Is bottled water safe? Study reveals the average litre could contain 240,000 ‘nanoplastics’ that can be carried to the heart and brain

A TEAM of scientists is claiming that a litre of bottled water contains on average around 240,000 detectable plastic fragments- between 10 and 100 times more than previous estimates, based mainly on larger plastics.

The results come in a study carried out by researchers from Columbia and Rutgers universities in the United States published on Monday.

In recent years, there has been growing concern that tiny particles known as microplastics are appearing everywhere on Earth, from polar ice and soil through to drinking water and food.

These particles, which form when plastics break down into smaller and smaller pieces, are being consumed by humans and other creatures, with possible unknown health and ecosystem effects.

A major focus of the American research is bottled water, which has been shown to contain tens of thousands of identifiable fragments in each container.

Now, with newly refined technology, researchers at Columbia and Rutgers universities have entered an entirely new plastic world: the little-known field of nanoplastics—that is, a generation of microplastics that breaks down further and can go into the blood, cells, and brain.

Nanoplastics are so small that, unlike microplastics, they can pass through the intestines and lungs directly into the bloodstream and from there travel to organs such as the heart and brain.

They can invade individual cells and cross the placenta into the bodies of fetuses.

Medical scientists are rushing to study the possible effects on a wide variety of biological systems.
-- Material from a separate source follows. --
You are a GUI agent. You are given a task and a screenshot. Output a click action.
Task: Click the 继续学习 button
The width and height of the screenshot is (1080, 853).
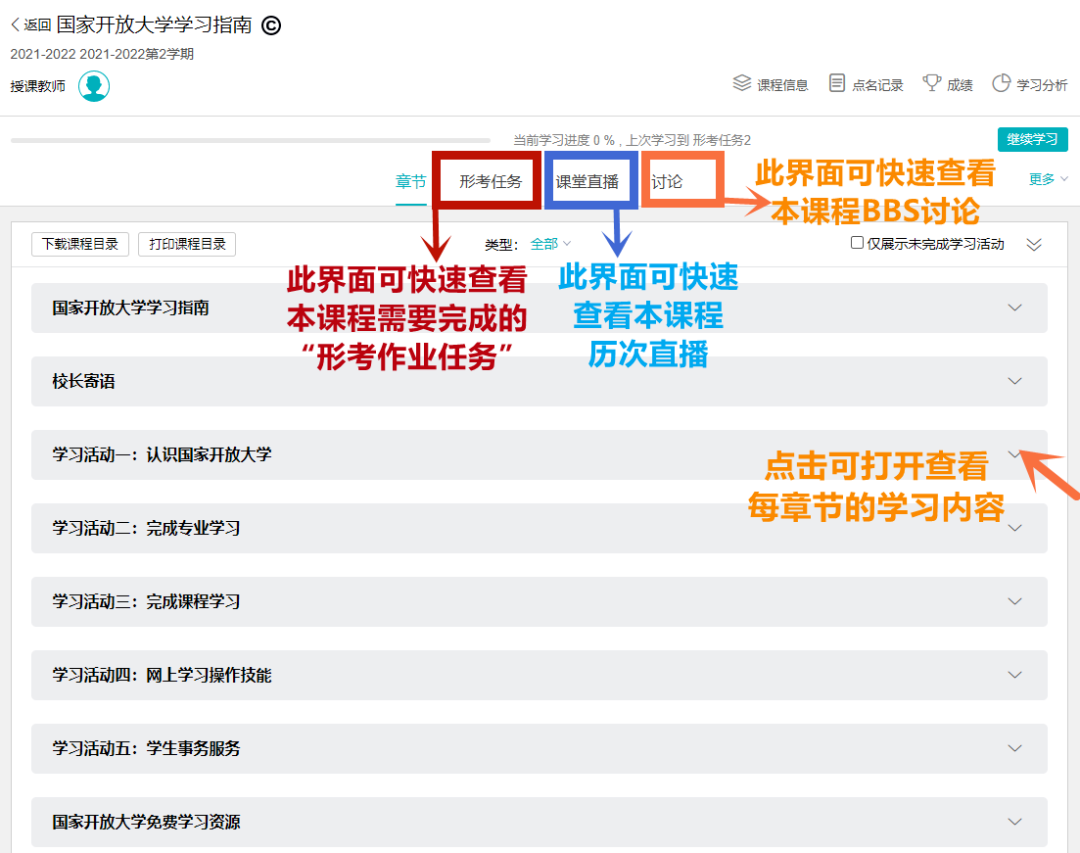coord(1032,140)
“Before, this was just a dark, unexplored area as toxicity studies just estimated what was there,” said Beizhan Yan, an environmental chemist at Columbia University’s Lamont-Doherty Earth Observatory.

“This opens a window where we can look at a world that wasn’t exposed to us before.”

Global plastic production is approaching 400 million tons per year.

More than 30 million tonnes are dumped annually into water or land and many products made from plastics, including synthetic textiles, shed particles while still in use.

Unlike natural organic matter, most plastics do not break down into relatively benign substances; they simply split and split back into smaller and smaller particles of the same chemical composition.

Beyond individual molecules, there is no theoretical limit to how small they can become.